I've just released an updated version of KAR, the kstat activity reporter, and a matching JKstat update.

This version carries on with the original aim of simply saving all the kstats and processing them at point of use, rather than trying to predict which output might be useful at the start.

Originally, I was using kstat -p output, and I've had to move on from that. There were a couple of minor issues with the kstat -p output that I ended up having to fix. The major one was that the times from IO kstats were converted from nanoseconds into floating-point seconds. I had a quick look to see if I could supply a modified kstat, but the conversion takes place deep inside perl - it's not just a simple presentation tweak. I could have written special-case parsing code, but it's easier and more reliable to simple generate the correct data in the first place. (Simply printing kstats is pretty trivial to code, so I did.) Having fixed that, I made a couple of other minor changes to make the output more complete (including the kstat type) and smaller and quicker to parse (eliminating all duplicates of the name of the kstat).

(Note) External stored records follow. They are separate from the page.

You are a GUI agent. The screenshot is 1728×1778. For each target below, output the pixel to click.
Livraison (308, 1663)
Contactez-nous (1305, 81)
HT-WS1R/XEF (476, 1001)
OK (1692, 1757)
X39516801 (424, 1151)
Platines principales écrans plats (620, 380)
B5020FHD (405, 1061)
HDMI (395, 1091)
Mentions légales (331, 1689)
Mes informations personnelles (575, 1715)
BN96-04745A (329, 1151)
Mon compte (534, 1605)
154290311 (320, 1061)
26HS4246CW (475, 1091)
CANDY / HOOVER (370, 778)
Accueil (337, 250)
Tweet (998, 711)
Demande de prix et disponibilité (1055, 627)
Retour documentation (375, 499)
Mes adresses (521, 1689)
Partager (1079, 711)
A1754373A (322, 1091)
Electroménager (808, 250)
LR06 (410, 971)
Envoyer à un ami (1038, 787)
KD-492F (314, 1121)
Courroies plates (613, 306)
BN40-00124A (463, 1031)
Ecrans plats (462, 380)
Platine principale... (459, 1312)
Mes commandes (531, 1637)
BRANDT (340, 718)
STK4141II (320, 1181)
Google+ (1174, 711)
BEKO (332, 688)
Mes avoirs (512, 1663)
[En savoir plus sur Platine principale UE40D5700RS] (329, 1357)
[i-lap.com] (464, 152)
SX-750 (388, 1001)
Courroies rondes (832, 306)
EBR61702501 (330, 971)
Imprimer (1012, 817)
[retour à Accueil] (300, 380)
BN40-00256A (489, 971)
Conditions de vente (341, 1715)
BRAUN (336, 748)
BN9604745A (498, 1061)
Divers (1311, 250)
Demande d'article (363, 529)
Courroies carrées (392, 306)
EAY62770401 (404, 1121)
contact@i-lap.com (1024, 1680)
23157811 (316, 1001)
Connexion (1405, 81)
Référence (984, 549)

The overhead of running kar is reduced. The storage requirement is halved from the first version, and the cpu for a data collection is cut from over 0.2s to about 0.01s on my machine. Which is all good - you want to minimise the perturbation on the system caused by any monitoring.

I added a little sar output emulator. Just to prove that I could, printing out the cpu utilization like the default sar output. The more interesting one was to generate iostat output, which is what led me to create a custom data collector. Of course, now that I have a complete set of kstats to munge, most of the stat tools in Solaris could be replicated to show what they would have looked like over time (albeit at fairly low time resolution). And, once the CLI tools are exhausted, generation of graphs is next on the list.

2 comments:

jamesd_wi said...

Peter your KAR and JKstat links are broken

Peter Tribble said...

Ugh. The perils of cutting and pasting. Links fixed, and thanks for the heads up.